Older than dinosaurs, ancient fish species found in Madagascar

Spearfish from 420 million years ago, also known as “four-legged fish”. (Public Domain)

The coelacanth, also known as the “four-legged fish,” is a living fossil on Earth, an ancient fish from 420 million years ago. Scientists recently discovered it by accident in Madagascar, a tropical island nation in East Africa.

This fish can live up to 60 years, the body length can reach 6.5 feet, weighing about 198 pounds. It has two pairs of fins on both sides of its body, sliding in the water like a horse’s four legs as alternating movements, so it is called “four-legged fish”. Previously, scientists thought that it in 65 million years ago, in the dinosaur extinction catastrophe together extinct.

However, in 1938, scientists found this fish for the first time in the South African coast. But it is very rare, generally living at a depth of 2,300 feet below the sea surface.

A study published in the South African Journal of Science on March 29 said the fish was recently discovered by accident in the Western Indian Ocean off the coast of Madagascar.

But the process of discovery is worrisome, it is a shark fishing team with a drift gillnets (gillnets) accidentally caught one. These nets are rectangular pieces of netting that open vertically in the sea and wait for the fish to swim in and get entangled in the net. This is a commercial shark fishing team for the purpose of obtaining shark products such as fish oil and shark fins, and they used gillnets to catch sharks at a depth of 328 to 492 feet below sea level. The result was the accidental capture of a four-legged fish.

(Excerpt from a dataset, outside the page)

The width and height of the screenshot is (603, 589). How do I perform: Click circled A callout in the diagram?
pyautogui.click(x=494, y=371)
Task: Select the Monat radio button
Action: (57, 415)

The study authors called for this drift gillnet killing power and placed very deep below the sea surface, likely to cause the four-legged fish to face the crisis of extinction.

The study estimates that Madagascar is likely to be the central area where the four-legged fish, or its subgenus, gather, so conservation measures in this area are key to protecting this “living fossil” fish as old as the dinosaurs on a global scale.